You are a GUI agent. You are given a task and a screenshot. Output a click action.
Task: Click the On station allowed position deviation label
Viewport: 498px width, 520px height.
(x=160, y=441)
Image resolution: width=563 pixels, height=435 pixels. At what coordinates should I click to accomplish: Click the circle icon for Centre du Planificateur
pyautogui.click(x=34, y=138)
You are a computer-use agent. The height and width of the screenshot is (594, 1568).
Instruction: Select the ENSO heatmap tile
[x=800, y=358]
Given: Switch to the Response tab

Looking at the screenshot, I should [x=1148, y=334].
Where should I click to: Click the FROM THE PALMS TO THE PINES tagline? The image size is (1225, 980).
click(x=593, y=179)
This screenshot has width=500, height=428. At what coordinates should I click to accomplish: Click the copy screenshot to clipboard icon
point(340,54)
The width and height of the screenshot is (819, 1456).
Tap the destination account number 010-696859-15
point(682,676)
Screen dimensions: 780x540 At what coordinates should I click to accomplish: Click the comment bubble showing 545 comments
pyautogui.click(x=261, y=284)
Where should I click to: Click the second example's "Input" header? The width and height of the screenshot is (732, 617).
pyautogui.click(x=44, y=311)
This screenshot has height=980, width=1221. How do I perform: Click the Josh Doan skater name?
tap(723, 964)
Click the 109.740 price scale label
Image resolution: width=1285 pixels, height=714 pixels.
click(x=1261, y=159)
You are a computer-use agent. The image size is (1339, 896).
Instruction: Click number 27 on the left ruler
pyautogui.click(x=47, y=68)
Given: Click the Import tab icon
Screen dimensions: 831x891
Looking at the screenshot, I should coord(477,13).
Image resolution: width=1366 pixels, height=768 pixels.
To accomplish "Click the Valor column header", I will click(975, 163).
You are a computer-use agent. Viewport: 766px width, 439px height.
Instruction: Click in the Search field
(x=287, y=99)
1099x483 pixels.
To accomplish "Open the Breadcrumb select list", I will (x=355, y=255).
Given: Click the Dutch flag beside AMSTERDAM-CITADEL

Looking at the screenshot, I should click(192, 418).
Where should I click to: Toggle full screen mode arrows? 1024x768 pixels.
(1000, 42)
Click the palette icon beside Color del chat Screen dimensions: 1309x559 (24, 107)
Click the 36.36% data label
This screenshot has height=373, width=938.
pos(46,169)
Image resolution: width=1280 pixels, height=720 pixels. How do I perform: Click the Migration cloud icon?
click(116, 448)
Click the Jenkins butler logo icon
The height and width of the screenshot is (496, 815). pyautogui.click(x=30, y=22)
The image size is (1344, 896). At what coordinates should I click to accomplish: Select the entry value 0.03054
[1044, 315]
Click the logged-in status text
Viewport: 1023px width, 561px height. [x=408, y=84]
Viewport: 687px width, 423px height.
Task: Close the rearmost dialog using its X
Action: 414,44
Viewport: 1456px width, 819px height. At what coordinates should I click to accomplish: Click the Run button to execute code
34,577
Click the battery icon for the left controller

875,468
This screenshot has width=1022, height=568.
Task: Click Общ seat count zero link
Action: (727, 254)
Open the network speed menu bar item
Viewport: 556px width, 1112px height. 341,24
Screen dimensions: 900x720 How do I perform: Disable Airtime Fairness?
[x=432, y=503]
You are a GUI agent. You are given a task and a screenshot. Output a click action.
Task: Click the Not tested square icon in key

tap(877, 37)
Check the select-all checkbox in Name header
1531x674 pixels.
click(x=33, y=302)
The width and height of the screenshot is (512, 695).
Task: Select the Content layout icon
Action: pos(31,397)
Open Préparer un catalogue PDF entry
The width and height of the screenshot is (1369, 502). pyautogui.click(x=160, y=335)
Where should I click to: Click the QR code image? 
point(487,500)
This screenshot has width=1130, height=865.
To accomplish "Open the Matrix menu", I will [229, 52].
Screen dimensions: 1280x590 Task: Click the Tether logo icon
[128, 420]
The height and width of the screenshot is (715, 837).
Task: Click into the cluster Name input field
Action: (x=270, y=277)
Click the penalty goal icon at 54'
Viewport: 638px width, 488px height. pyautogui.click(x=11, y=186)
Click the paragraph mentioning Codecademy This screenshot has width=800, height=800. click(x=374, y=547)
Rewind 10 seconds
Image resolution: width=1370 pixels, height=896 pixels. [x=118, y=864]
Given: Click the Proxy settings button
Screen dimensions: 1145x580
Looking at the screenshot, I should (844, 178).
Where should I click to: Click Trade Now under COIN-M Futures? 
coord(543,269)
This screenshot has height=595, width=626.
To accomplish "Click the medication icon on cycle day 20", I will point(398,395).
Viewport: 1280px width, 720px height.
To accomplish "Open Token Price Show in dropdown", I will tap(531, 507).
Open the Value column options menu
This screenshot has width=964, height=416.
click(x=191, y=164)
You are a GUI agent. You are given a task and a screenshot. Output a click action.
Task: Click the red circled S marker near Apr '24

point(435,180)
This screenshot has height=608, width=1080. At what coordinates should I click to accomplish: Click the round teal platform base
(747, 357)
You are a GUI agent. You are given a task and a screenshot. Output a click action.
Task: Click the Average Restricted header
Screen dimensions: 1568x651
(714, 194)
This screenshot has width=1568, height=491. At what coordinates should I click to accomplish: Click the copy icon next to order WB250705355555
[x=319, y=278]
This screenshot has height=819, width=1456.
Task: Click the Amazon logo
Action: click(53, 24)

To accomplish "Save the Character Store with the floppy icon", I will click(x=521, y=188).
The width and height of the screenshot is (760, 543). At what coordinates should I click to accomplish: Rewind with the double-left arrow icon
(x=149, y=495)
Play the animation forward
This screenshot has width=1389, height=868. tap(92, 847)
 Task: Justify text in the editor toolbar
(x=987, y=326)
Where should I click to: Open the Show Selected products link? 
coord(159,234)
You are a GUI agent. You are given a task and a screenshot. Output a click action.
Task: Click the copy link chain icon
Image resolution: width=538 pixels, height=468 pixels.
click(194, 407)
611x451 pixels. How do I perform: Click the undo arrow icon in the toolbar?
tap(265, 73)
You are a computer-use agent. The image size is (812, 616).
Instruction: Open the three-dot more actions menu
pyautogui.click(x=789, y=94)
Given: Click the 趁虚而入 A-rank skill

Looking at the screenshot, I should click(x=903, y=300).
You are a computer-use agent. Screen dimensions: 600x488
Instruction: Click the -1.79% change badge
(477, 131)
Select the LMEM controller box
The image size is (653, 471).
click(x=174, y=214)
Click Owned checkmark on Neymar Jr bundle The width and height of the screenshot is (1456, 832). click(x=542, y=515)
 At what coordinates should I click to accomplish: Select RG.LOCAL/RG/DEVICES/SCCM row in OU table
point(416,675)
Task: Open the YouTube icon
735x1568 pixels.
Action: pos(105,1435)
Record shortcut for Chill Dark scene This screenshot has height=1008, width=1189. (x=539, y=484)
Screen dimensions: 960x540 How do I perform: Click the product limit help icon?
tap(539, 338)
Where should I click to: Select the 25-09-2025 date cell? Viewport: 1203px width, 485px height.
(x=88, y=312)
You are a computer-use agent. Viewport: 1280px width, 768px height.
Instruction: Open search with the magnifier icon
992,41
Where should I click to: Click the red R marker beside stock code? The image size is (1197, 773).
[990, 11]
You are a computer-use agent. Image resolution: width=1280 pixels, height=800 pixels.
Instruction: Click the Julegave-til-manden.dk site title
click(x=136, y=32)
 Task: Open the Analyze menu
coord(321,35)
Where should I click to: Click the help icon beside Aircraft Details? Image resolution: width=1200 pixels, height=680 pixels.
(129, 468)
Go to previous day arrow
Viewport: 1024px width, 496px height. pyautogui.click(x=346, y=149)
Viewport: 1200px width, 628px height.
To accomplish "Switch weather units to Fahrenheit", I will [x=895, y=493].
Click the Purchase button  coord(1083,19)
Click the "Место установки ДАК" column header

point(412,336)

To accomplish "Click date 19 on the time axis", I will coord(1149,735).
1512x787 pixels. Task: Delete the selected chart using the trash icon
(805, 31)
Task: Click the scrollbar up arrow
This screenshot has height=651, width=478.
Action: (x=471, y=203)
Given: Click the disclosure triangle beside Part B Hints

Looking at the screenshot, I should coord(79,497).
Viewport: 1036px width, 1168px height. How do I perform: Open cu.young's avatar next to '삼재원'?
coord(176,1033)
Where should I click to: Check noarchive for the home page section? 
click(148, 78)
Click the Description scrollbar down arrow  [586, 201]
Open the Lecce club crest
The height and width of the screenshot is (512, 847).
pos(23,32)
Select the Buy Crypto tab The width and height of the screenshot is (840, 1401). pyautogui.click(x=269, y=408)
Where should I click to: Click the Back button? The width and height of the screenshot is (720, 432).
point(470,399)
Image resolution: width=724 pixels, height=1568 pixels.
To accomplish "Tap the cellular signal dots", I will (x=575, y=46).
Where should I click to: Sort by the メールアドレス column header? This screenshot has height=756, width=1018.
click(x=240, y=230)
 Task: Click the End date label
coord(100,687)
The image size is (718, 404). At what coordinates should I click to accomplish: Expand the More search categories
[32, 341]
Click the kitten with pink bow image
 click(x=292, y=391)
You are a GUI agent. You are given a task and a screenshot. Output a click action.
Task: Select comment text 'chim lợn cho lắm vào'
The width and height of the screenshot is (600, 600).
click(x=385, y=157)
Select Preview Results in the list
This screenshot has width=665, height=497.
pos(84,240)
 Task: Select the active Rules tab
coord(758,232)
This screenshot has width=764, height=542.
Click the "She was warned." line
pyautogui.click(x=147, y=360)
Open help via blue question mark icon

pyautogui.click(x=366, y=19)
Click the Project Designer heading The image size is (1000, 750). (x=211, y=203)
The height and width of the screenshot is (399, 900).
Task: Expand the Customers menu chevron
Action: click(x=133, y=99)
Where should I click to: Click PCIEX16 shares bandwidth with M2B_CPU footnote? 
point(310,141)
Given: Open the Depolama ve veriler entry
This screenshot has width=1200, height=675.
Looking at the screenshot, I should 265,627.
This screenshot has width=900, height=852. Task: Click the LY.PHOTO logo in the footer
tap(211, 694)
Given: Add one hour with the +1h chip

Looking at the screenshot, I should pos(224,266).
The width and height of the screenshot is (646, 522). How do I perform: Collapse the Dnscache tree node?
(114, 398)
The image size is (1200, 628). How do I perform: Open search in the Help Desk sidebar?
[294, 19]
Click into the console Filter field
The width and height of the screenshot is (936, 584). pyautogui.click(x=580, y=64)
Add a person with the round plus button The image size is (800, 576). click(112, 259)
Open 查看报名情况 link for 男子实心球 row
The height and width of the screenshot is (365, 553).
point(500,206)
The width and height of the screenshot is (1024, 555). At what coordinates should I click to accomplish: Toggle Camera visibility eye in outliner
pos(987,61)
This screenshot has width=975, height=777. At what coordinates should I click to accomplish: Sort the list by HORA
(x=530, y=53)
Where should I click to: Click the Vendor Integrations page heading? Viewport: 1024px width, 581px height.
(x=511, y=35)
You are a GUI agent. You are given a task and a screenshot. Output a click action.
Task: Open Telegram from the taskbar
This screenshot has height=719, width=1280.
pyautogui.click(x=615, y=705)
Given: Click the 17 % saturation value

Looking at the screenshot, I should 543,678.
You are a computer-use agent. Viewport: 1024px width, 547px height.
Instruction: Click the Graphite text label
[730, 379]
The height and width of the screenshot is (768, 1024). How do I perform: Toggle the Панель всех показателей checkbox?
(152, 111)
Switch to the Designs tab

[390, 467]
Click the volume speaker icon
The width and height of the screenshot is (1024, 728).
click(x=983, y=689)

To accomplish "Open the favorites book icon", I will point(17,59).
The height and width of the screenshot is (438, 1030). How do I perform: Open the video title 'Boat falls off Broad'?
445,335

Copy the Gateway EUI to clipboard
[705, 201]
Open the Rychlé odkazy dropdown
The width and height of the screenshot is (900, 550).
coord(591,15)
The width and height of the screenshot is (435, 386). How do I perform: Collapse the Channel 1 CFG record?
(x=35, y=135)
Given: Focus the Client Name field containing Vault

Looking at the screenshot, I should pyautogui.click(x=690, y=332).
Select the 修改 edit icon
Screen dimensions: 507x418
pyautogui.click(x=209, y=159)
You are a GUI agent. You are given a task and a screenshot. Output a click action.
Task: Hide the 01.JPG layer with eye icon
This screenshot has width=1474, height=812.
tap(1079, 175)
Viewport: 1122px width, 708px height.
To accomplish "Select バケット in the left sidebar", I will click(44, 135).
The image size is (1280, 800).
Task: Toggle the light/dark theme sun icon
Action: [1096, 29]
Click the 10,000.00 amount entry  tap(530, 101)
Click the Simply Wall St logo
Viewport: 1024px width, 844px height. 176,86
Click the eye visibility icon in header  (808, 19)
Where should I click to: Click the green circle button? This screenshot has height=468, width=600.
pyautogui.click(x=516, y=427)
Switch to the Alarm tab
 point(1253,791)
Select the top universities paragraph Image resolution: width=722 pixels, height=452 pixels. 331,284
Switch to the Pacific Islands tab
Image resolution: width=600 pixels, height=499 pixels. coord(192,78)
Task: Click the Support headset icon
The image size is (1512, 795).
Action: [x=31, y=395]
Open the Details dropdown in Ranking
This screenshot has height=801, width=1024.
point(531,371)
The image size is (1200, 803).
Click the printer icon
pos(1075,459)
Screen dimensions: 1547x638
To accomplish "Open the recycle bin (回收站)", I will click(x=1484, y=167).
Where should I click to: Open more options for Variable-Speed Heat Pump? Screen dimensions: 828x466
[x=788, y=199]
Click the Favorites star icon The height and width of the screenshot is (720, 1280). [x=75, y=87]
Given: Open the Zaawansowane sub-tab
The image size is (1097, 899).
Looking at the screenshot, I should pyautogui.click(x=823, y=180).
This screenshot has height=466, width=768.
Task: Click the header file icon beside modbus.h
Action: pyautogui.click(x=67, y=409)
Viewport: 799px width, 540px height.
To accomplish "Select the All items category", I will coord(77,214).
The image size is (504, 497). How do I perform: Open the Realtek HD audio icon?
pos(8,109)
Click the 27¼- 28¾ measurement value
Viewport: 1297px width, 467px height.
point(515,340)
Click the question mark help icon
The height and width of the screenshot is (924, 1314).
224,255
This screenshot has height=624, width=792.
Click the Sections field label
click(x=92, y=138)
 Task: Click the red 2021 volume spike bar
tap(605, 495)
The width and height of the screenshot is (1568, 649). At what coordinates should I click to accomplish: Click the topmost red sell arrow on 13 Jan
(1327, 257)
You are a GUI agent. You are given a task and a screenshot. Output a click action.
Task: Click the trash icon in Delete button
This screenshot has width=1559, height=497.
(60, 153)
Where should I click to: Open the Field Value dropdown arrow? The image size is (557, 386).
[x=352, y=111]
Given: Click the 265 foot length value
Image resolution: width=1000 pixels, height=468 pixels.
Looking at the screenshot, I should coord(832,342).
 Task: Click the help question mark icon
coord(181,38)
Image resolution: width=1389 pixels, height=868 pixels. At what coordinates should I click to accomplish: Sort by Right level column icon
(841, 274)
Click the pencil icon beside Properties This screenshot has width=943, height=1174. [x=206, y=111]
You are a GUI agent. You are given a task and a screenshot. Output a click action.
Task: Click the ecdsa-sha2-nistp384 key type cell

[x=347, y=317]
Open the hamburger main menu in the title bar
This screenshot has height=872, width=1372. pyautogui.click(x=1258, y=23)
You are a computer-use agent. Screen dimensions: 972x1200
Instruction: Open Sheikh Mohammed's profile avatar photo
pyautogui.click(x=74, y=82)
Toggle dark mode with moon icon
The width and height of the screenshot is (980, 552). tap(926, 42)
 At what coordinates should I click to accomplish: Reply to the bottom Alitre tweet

Directions: Look over the records above, and wherever a line contains the string "paragraph", copy that line.

Response:
Click the paragraph mentioning Codecademy This screenshot has width=800, height=800. click(x=374, y=547)
Select the top universities paragraph Image resolution: width=722 pixels, height=452 pixels. 331,284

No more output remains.